- Task instructions: Rewrite every line from the one containing "Enable Preserve Case" through the end of the records, including the requests, and give only those lines. Scale each click coordinate in the answers by 0.45, rounding to whole numbers with halves going up.
------ Records to use ------
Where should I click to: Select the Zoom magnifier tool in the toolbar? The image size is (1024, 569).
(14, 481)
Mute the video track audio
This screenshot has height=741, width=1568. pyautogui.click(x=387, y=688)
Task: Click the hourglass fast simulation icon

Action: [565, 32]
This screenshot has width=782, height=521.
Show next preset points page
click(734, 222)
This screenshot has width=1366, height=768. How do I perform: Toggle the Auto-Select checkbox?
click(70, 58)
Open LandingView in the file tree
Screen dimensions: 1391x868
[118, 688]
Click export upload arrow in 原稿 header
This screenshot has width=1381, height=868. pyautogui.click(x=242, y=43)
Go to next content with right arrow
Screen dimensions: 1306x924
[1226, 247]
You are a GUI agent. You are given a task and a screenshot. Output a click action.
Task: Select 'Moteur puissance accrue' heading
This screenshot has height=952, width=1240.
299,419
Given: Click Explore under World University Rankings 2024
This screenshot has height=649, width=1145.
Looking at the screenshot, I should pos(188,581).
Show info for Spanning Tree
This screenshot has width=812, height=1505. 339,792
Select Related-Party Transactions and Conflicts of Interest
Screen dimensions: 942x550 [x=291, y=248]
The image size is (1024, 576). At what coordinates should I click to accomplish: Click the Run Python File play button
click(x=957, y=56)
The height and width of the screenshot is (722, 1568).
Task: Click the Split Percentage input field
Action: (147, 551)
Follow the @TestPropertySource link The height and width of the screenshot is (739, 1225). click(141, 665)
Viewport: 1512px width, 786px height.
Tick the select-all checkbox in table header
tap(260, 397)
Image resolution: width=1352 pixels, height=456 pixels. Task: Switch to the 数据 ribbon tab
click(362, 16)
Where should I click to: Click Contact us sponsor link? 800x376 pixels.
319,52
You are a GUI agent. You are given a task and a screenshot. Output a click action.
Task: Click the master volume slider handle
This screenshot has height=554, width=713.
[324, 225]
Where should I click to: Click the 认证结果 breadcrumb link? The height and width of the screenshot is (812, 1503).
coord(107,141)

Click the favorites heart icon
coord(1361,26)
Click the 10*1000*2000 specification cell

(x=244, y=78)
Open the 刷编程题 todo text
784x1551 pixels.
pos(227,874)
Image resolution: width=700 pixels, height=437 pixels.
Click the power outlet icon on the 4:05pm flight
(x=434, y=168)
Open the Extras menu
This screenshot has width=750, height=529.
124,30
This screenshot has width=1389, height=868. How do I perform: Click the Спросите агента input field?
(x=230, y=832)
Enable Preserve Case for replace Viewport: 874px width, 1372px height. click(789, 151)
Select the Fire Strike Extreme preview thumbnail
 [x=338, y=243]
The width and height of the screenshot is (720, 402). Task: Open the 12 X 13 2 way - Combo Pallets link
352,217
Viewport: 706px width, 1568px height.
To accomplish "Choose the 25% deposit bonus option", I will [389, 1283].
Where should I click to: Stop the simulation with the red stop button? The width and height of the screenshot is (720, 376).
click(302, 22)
------
- Exercise response:
Enable Preserve Case for replace Viewport: 874px width, 1372px height. click(355, 68)
Select the Fire Strike Extreme preview thumbnail
 [x=152, y=109]
The width and height of the screenshot is (720, 402). Task: Open the 12 X 13 2 way - Combo Pallets link
158,98
Viewport: 706px width, 1568px height.
To accomplish "Choose the 25% deposit bonus option", I will [175, 577].
Where should I click to: Stop the simulation with the red stop button? The width and height of the screenshot is (720, 376).
click(136, 10)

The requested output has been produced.